GEGEVEN TEKST.
_____
Met zwart tegen Floris:

Tegen Floris is de stand rechts ongeveer gelijk als ik met zwart 27. …, Ld6 speel.
Daarom offerde ik hier de kwaliteit 27. …, T*f4 om Floris uit te nodigen mij weg te schuiven in het eindspel. Dat deed hij uiteindelijk wel maar het nam wel heel veel, nog 29 zetten in beslag, dat had beslist sneller gekund Floris!

gosse_1
Tegen Joop stond ik na een zet of vijf met zwart helaas al serieus wat beter omdat hij in de opening met zijn dame op avontuur ging. Na zijn verkeerde zet 31. Pf4, in een heel slechte stelling (zie diagram rechts), is het echter helemaal uit wanneer ik met zwart het paard sla met mijn pion g6. Maar wat moet je dan als je besloten hebt niet voor de punten te spelen? Dus ik sla 31. …, D*f2 om het spel gaande te houden. En na 32. D*f2, Tf1. 33. Db2, T*f3 is het mat via 34.Db8 (in zeven geloof ik) maar Joop ziet dat niet. gosse_2
Vervolgens komt Joop in grote problemen:

Daarom speelde ik in de volgende stelling (zie diagram rechts) niet mat in 3 via 36. …, P*e4 schaak, 37. Kh4 gedwongen, g5 schaak. 38. Kh5, Pf6 mat, maar Tf3 schaak en slaan op h3 waarna Joop weer grip op de stelling kon krijgen en won omdat hij La6 meepikte.

 

gosse_3
Tegen Wiggert speel ik altijd leuke partijen. In deze partij had ik Wiggert al drie keer een pion aangeboden maar hij dacht ten onrechte dat ze vergiftigd waren. En toen ontstond onderstaande stelling waarin ik met zwart via 19. …, L*c5 de stelling volledig kon neutraliseren. Maar dan zouden we weer helemaal opnieuw moeten beginnen. De snelste weg naar winst voor wit (voor mijn tegenstander dus) is daarom 19. …., D*d3 waarna 20. P*e5 snel wint. Deze zet vond Wiggert natuurlijk vrij snel en won na nog eens 15 zetten.
_____
GEGEVEN DATA.

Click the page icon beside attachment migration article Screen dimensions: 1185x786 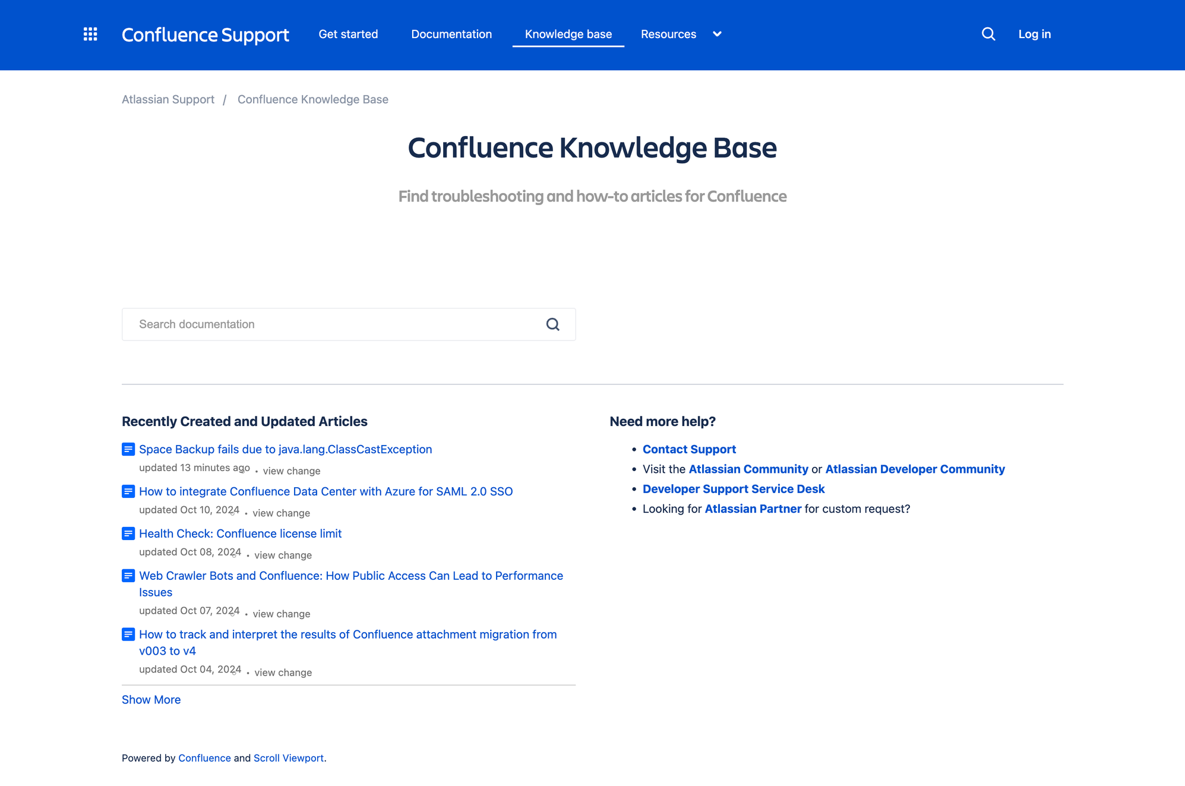coord(128,634)

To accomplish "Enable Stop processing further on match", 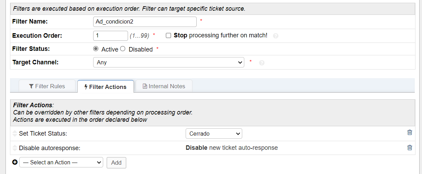I will pos(168,35).
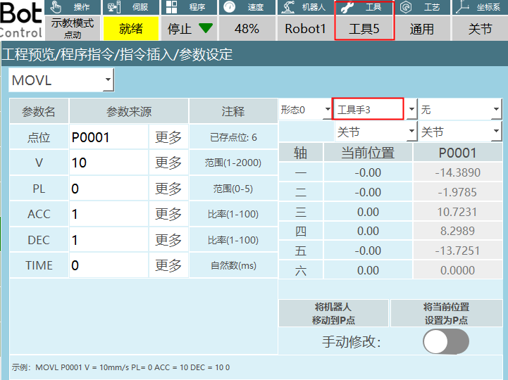Click the green 停止 status triangle button

click(x=205, y=29)
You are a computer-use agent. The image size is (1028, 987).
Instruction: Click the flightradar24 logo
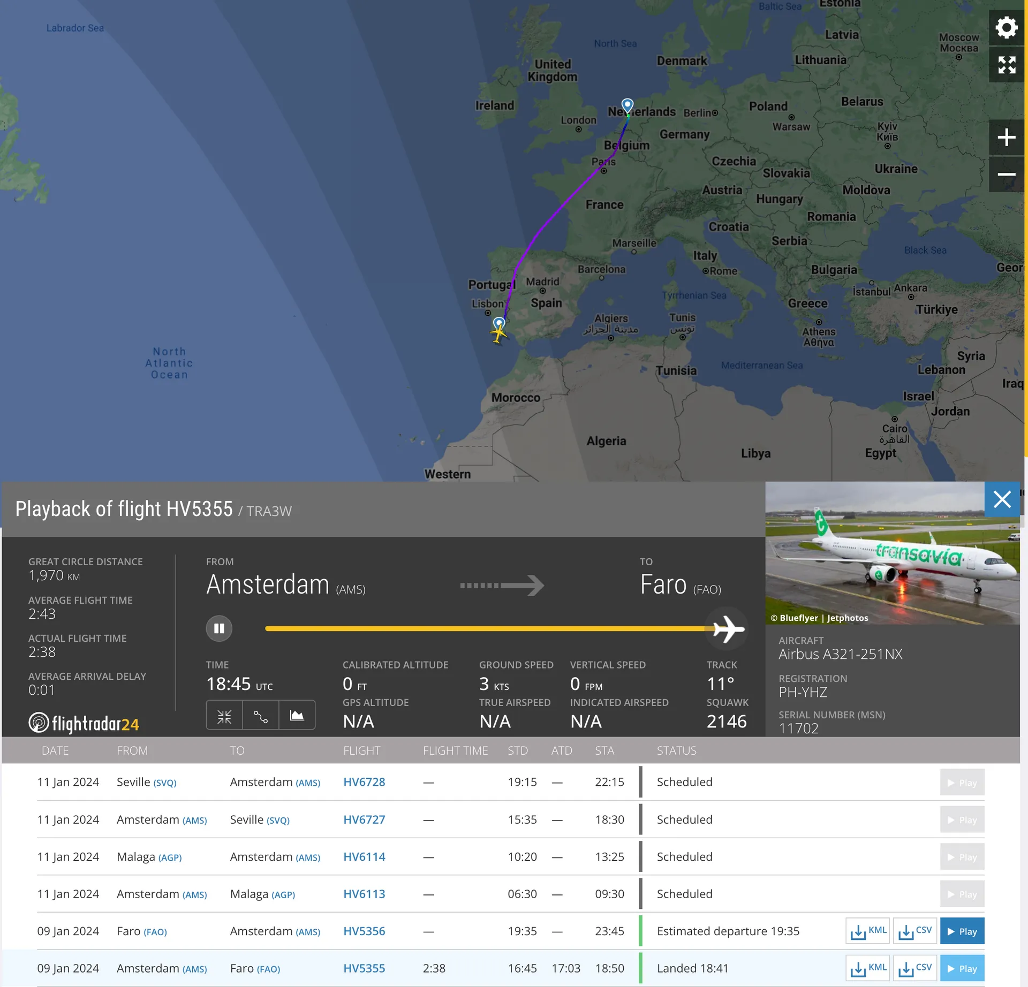[84, 724]
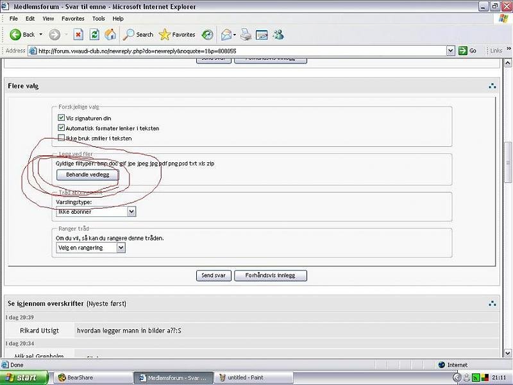Click the Print icon in toolbar

tap(246, 35)
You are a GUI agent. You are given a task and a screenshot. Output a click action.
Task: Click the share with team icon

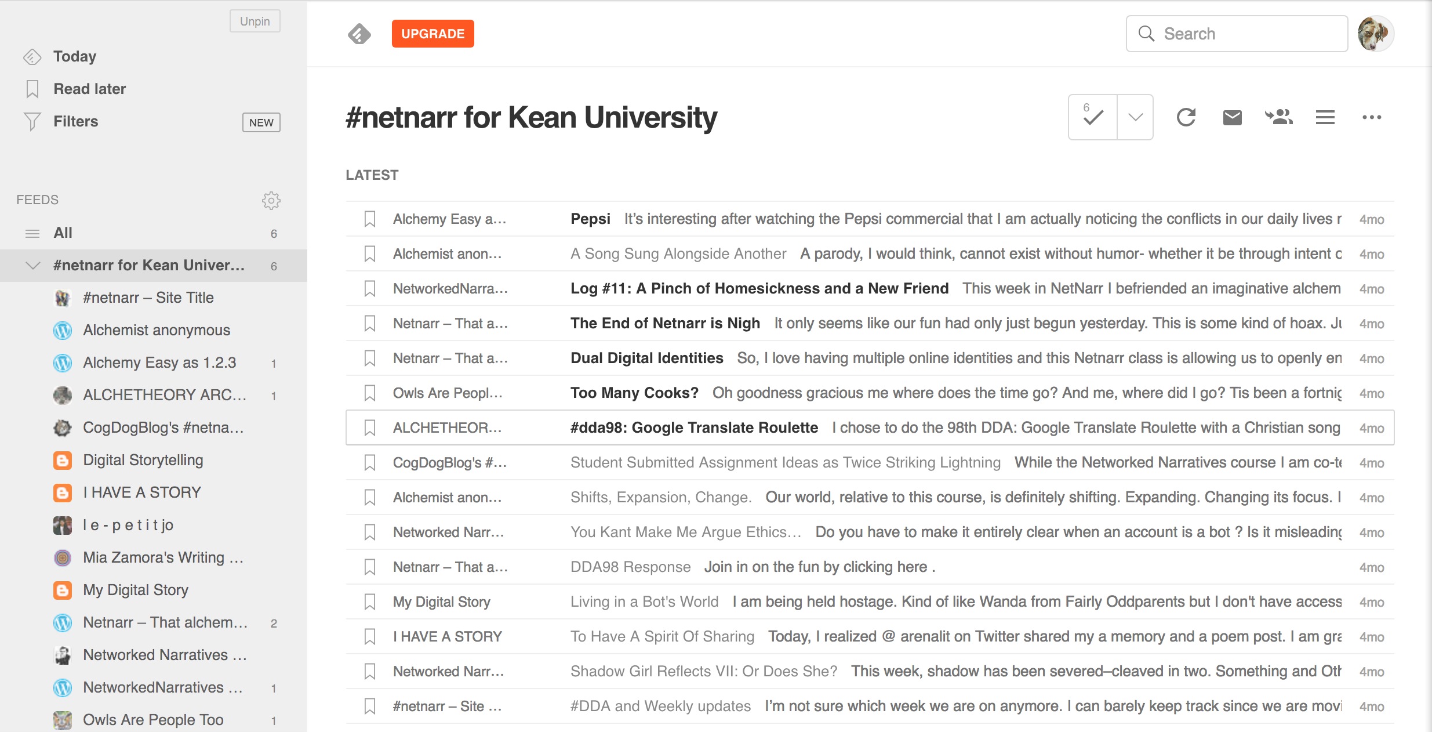[x=1278, y=117]
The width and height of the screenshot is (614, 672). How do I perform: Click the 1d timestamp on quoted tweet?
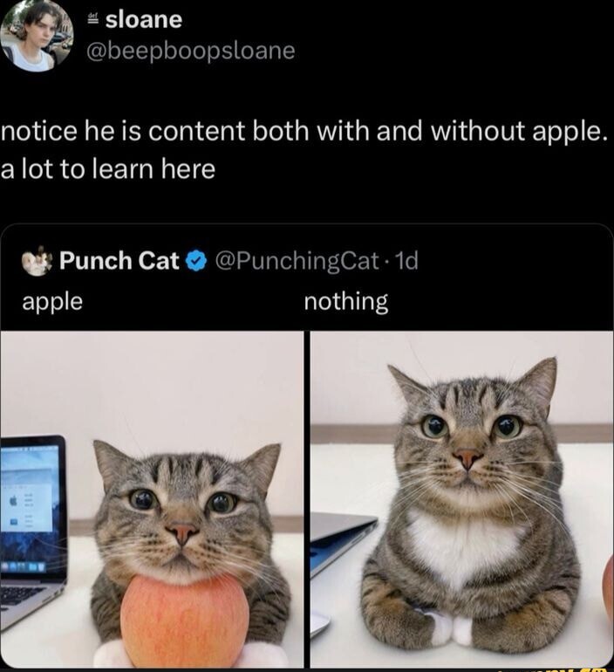coord(406,261)
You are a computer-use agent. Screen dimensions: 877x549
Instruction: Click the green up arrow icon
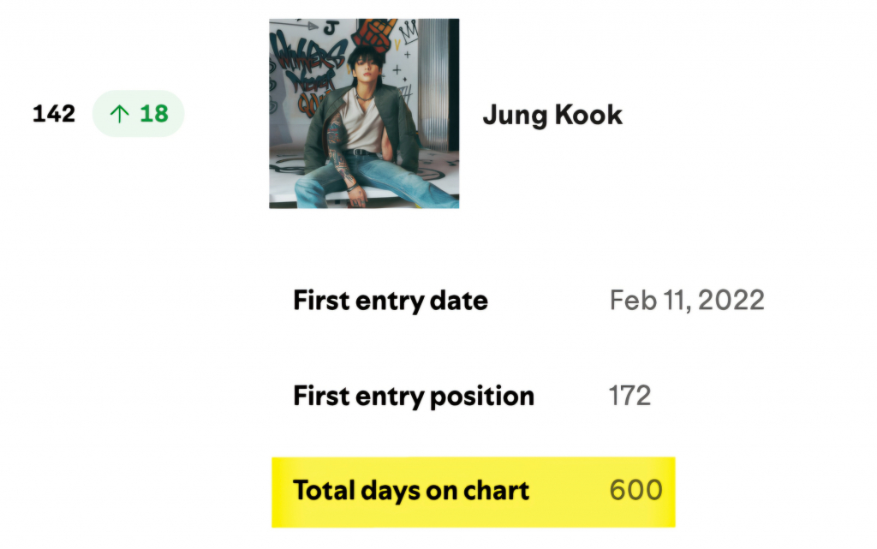click(x=119, y=114)
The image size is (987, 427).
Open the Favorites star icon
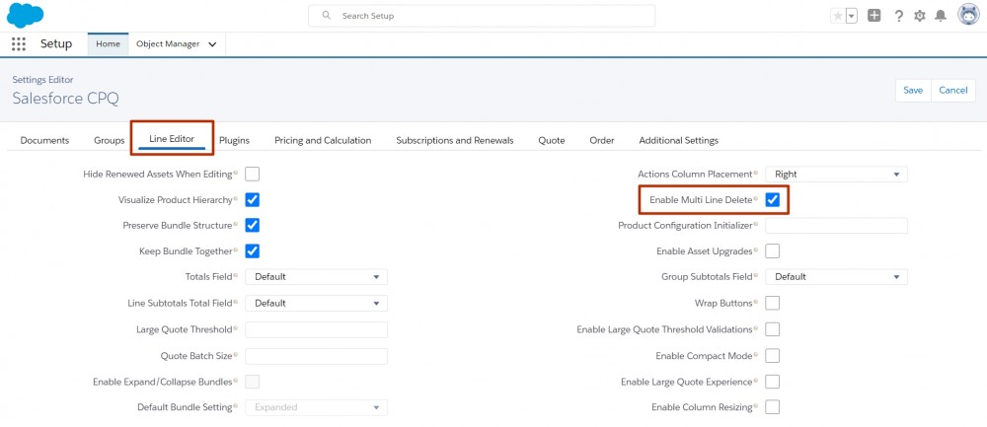click(837, 16)
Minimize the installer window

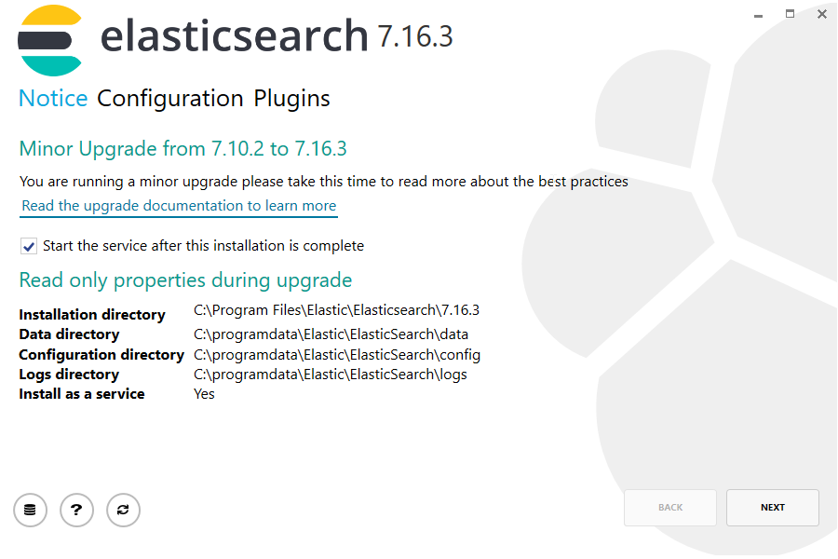pos(758,15)
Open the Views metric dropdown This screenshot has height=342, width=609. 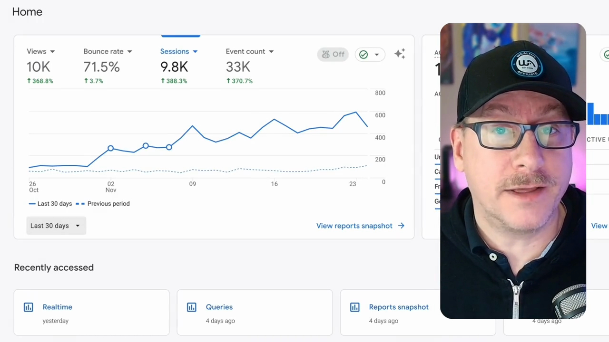click(52, 52)
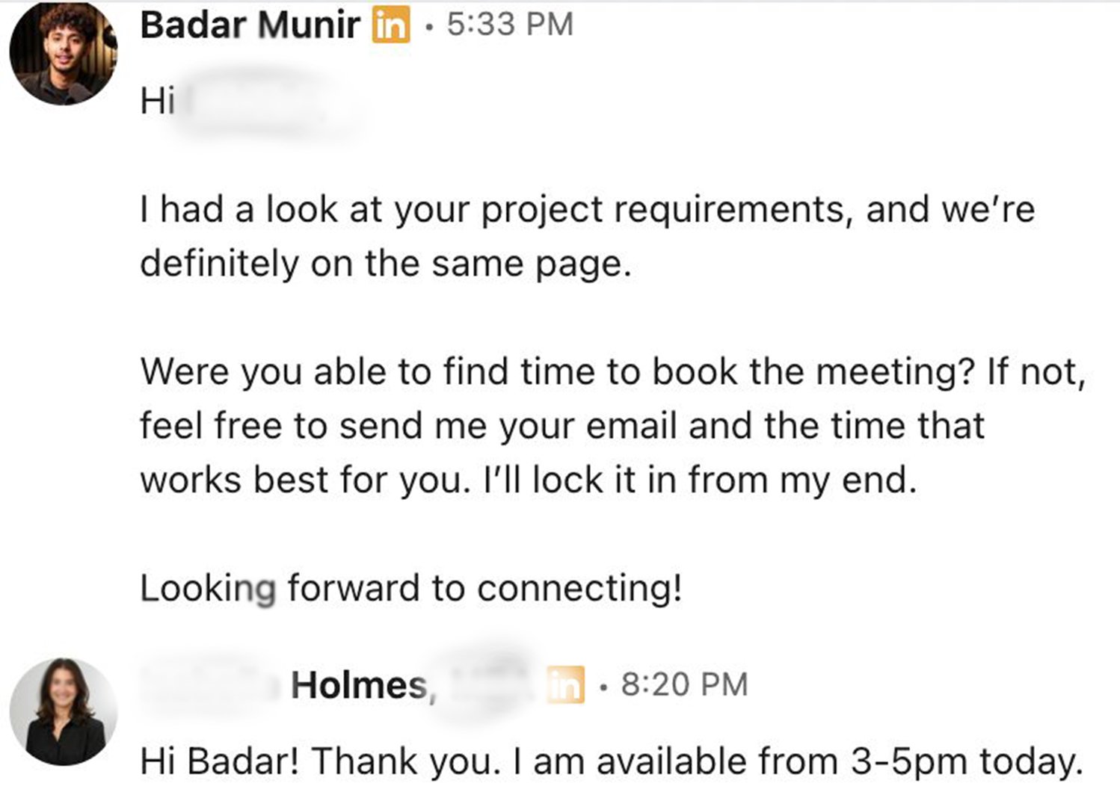
Task: Click the 5:33 PM message timestamp
Action: (510, 25)
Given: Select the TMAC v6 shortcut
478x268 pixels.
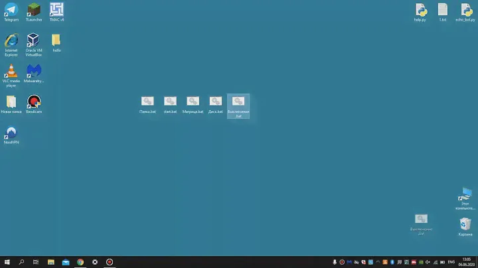Looking at the screenshot, I should [56, 10].
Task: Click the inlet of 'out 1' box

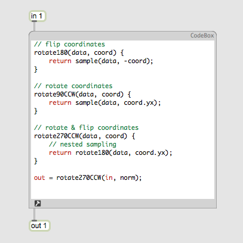Action: [34, 220]
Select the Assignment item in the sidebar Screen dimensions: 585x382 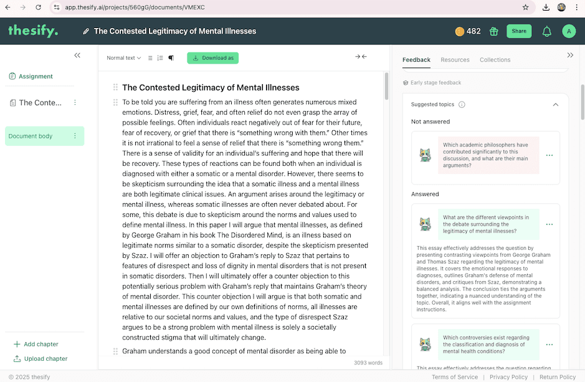pyautogui.click(x=34, y=76)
_____
OPGAVEN.
[1] Hoeveel keer had de ik-verteller Wiggert al een pion aangeboden, volgens de tekst over de schaakpartijen?
[2] Vertaal de zin "Tegen Wiggert speel ik altijd leuke partijen." uit de tekst over de schaakpartijen in het Engels.
[3] Ga door met de tekst over de schaakpartijen, te beginnen na de laatste zin.
De data staan los van de tekst.

ANTWOORDEN PER OPGAVE.
[1] Drie keer.

[2] Against Wiggert I always play fun games.

[3]
 

gosse_4
Met Diederik heb ik een soort gentlement agreement, wie als eerst g4 of g5 kan spelen mag zich in de onderlinge relatie de beste schaker, het heertje voelen. Wanneer we tegen elkaar spelen is de witspeler in het voordeel. Die kan immers gelijk openen met 1. g4. En zo geschiedde, ik mocht beginnen en speelde g4. Maar ik moet zeggen dat de opening toch voor Diederik was. Hij speelde keurig om mijn 1. g4 heen en kreeg licht voordeel in de opening. Keurig gedaan!!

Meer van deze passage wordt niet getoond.